また、見た目の印象も大切です。写真やイラストで使う色や構図、人の様子などを、その国で好まれるスタイルに合わせると、広告やサイトが自然な雰囲気になります。たとえば、アジアでは家族や仲間を大切にするイメージが好まれ、欧米では個人の自由や自己表現を重視する傾向があります。こうした違いを意識してビジュアルを選ぶことで、「自分たち向けに作られた」と感じてもらえます。

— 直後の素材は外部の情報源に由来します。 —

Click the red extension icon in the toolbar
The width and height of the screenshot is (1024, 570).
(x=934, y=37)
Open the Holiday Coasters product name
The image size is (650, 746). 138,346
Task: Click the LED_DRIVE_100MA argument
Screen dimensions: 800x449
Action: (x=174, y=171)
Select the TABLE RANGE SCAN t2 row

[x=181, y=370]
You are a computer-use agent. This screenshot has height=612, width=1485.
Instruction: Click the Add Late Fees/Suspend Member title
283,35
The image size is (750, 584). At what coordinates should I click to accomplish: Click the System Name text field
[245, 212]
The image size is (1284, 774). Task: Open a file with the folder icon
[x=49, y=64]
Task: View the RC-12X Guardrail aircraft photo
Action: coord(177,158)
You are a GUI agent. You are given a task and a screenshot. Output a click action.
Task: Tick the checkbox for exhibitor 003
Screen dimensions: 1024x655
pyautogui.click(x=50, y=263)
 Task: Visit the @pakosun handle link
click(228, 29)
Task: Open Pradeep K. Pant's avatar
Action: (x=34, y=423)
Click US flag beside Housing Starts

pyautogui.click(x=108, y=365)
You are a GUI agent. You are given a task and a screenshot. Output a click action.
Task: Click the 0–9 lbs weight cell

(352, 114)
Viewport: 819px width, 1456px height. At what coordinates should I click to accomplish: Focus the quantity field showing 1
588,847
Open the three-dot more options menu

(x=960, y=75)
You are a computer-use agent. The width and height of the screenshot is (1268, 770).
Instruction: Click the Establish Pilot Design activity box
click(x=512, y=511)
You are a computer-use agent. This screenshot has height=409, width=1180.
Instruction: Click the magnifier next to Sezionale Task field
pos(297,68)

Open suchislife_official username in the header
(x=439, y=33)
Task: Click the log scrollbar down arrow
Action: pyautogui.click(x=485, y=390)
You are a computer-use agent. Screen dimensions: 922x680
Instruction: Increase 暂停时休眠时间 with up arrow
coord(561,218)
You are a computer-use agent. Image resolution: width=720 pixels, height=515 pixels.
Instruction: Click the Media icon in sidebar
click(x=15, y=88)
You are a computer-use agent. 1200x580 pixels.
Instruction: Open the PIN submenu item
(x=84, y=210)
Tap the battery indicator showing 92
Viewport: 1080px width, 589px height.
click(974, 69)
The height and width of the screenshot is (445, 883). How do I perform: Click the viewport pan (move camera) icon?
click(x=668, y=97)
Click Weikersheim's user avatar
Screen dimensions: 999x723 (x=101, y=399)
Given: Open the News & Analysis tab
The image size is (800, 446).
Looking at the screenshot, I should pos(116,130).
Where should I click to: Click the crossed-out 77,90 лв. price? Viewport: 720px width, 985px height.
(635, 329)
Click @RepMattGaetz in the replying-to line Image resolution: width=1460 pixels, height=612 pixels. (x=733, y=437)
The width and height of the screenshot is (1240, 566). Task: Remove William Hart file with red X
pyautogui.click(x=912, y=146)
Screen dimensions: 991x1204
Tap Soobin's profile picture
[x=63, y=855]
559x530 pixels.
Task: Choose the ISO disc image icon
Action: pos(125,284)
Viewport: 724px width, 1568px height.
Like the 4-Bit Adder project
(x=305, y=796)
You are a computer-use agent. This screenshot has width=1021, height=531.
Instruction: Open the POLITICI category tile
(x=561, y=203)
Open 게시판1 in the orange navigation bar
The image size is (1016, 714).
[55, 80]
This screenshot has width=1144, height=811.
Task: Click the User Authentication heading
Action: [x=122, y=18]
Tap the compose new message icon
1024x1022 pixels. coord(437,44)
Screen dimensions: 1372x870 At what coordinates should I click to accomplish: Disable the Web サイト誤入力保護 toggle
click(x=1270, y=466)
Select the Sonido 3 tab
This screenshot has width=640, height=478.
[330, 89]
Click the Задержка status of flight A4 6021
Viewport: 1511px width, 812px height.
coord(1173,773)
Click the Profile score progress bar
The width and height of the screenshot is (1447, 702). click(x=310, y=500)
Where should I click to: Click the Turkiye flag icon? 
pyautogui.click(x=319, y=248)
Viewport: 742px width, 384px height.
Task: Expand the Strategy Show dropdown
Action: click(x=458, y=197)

ローカライズは、現地の人がブランドを身近に感じ、親近感を持つきっかけになります。結果として、ブランドへの信頼やロイヤリティ(愛着)が高まり、購買意欲も上がります。
地域特有のストーリーテリングの重要性
ローカライズには、地域ごとの歴史や価値観に合わせたストーリーテリング(物語づくり)も効果的です。たとえば、日本では伝統文化の大切さを強調するストーリーが心に響きやすく、アメリカでは自由や革新性を前面に出した話が好まれる傾向にあります。
ブランドが、その土地の人が大切にする考え方を理解し、それを物語として伝えることで、「このブランドは私たちのことをわかってくれている」と感じてもらえます。こうした取り組みは、消費者との信頼関係を深め、ブランドを長く応援してもらえる土台となるのです。
デジタル広告を活用したブランディング
デジタルで対象国へ直接アプローチできる
特にBtoB企業の場合であれば、デジタル広告は、海外市場でもターゲット層へ直接リーチできる強力な手段です。市場やトレンドが変わりやすい海外でも、瞬時に多くのユーザーに広告を届けられ、短期間で関心を引くアプローチが実施できます。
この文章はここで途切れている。